Configuration identification breaks a project into smaller, more manageable
subprojects, such as design documents, special graphic files, and so
forth.
A good automated SCM package will support the mapping of a project
tree, indicating the logical configuration hierarchy, as well as
the directory structure, or physical configuration hierarchy. The version
control and SCM product must be able to cross all departmental boundaries
to include a wide variety of project participants.

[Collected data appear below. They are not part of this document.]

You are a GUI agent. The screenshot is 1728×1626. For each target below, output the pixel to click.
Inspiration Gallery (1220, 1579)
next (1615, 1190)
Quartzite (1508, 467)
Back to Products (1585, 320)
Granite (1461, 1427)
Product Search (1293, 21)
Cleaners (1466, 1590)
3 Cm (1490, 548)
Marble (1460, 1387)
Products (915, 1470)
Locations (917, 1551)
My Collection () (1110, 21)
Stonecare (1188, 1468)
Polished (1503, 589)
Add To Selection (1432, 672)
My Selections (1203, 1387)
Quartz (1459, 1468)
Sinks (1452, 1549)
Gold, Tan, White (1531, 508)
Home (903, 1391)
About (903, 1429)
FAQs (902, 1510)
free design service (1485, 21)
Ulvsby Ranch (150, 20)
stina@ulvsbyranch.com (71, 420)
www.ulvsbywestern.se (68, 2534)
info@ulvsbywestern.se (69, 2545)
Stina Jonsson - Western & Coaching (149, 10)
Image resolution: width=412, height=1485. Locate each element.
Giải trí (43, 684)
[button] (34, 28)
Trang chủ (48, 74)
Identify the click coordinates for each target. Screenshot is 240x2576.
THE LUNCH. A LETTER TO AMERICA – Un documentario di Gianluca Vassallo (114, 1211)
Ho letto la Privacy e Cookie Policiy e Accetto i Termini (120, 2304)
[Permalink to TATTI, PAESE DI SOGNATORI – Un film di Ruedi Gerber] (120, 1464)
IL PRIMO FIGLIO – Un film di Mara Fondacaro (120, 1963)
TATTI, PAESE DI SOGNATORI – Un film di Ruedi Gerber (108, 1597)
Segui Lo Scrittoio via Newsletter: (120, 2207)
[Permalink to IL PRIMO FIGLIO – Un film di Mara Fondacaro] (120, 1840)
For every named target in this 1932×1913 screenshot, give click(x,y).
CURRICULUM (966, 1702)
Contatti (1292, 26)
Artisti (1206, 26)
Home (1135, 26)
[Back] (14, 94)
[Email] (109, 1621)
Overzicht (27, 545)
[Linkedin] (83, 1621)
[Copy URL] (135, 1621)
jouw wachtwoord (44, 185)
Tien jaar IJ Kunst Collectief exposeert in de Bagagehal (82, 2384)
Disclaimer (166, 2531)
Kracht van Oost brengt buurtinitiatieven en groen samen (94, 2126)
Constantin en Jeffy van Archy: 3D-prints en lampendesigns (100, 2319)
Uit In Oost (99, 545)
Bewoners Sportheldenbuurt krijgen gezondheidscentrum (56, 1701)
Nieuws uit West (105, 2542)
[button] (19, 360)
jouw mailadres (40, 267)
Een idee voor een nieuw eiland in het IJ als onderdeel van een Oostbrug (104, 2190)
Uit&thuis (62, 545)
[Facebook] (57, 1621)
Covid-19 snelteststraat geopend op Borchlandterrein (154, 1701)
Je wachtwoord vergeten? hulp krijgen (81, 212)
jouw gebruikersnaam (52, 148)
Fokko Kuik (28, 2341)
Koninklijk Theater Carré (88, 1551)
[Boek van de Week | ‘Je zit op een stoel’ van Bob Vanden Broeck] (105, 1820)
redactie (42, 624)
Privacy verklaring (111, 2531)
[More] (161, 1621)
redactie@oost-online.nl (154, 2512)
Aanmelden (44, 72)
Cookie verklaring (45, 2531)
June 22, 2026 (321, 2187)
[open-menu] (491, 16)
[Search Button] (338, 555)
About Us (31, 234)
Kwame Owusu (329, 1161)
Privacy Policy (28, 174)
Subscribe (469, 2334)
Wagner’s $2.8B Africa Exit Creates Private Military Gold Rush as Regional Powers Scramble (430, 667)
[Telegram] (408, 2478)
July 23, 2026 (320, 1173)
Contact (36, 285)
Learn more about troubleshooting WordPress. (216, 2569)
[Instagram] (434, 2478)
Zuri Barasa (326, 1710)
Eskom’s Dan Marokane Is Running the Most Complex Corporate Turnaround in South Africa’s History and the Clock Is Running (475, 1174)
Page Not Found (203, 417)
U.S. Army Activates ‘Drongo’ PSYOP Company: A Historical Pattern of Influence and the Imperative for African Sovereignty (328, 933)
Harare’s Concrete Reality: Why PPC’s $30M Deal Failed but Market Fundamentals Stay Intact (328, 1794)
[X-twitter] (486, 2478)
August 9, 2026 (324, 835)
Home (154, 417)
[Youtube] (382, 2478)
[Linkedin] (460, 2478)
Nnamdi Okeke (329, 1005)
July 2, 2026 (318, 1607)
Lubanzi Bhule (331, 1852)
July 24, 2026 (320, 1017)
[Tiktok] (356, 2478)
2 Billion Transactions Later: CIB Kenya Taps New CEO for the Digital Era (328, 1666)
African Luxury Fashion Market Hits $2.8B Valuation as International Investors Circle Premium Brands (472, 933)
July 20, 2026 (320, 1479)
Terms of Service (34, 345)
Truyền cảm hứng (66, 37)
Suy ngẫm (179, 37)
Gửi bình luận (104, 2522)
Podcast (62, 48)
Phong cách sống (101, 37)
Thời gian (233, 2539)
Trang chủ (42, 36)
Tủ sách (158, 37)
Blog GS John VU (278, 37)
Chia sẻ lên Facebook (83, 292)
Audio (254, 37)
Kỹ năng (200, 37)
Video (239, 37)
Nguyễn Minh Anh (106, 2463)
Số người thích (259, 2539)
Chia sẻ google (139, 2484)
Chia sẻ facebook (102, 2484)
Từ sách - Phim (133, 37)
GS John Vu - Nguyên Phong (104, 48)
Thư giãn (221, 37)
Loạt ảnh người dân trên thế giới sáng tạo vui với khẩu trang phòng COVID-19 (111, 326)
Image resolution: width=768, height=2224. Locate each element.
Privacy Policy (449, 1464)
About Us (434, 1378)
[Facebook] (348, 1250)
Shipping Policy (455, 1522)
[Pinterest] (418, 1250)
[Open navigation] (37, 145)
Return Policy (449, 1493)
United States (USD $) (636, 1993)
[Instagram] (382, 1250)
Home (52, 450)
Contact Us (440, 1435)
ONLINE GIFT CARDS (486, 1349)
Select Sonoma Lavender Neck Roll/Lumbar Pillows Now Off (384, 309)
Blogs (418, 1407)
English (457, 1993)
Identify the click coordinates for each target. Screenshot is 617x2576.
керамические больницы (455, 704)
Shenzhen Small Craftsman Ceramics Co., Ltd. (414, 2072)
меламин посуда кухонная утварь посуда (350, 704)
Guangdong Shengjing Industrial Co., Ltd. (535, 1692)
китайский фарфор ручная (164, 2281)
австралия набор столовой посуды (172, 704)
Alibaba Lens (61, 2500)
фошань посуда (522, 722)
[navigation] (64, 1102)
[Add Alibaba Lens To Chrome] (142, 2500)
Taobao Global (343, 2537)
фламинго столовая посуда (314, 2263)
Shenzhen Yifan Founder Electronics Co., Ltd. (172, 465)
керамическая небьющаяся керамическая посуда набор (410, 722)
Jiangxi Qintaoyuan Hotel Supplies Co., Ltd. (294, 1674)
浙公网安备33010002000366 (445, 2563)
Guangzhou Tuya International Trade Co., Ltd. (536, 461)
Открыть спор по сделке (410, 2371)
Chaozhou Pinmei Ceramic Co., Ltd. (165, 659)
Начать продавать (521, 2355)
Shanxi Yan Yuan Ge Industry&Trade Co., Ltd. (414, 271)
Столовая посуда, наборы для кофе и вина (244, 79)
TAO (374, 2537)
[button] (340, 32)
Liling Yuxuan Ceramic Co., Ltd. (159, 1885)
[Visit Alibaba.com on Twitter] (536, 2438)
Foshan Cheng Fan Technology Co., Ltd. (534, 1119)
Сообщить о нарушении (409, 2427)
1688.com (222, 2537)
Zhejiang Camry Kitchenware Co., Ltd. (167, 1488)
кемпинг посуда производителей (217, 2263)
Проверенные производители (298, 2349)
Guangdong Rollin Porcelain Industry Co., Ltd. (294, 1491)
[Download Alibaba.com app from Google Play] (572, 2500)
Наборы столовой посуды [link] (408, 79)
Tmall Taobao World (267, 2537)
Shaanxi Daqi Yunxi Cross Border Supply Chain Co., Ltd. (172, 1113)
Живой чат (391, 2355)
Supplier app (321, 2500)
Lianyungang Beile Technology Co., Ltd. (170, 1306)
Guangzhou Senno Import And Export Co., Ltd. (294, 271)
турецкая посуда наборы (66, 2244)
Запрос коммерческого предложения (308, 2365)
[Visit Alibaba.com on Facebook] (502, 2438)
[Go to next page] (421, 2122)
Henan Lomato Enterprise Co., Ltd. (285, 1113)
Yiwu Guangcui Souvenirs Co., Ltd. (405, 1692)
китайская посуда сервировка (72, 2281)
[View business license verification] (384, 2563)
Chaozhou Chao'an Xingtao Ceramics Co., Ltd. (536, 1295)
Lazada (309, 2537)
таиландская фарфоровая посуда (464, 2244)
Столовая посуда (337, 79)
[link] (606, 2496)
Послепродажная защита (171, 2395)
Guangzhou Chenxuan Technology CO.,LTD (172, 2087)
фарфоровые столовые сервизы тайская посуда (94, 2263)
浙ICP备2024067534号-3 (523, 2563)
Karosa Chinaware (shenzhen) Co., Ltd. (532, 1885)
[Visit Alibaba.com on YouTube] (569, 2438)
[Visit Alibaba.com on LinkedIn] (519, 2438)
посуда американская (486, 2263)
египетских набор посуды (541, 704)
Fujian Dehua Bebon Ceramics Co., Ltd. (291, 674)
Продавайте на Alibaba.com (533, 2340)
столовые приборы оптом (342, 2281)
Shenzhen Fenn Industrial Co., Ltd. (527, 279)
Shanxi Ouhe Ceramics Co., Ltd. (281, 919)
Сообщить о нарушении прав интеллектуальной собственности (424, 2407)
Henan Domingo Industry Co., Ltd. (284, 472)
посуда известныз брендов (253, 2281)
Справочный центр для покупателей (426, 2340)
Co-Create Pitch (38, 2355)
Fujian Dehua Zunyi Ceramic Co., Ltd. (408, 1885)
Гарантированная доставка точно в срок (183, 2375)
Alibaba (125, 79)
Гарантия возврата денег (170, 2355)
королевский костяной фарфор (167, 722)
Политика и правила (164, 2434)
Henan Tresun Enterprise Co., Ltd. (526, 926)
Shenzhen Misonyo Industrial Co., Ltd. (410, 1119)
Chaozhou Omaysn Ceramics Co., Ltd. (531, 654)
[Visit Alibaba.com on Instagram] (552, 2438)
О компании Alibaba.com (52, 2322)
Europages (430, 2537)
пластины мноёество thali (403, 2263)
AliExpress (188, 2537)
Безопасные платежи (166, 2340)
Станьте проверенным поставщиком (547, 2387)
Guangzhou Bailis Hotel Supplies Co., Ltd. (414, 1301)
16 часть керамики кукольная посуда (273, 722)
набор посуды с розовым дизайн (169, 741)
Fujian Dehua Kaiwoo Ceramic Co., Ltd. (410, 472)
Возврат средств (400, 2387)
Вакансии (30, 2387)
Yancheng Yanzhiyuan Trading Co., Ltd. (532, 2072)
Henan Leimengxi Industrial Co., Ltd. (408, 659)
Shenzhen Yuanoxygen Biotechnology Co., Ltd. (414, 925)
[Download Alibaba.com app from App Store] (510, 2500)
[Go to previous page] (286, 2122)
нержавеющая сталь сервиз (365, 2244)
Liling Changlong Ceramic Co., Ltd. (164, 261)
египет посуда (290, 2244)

Configuration Change Control
This important activity coordinates access
to project components among team members so that data don't "fall
through the cracks," become lost, or fall prey to unauthorized
changes. To provide protection from lost changes, most SCM systems offer
a check-in/check-out process that allows write access to a single
user for a project file. Current and previous versions of a file are
identified and tracked, with the ability for a user to request a copy
of a previous version of a file at any time.
Configuration Auditing
Configuration auditing is a process that confirms
that a software or extranet project is on track and that the developers
are building what is actually required. By developing a series of
checklists that specify what components are in a given baseline,
you can audit the degree to which your project is complete.
Configuration Status Accounting
The goal of configuration status accounting
is to record why, when, and by whom a particular change is made
to the source code of a project. In the past, developers would manually
keep notebooks and insert comments into the code, but good SCM systems
keep automated histories of all changes and generate reports
that describe the changes over a period of time.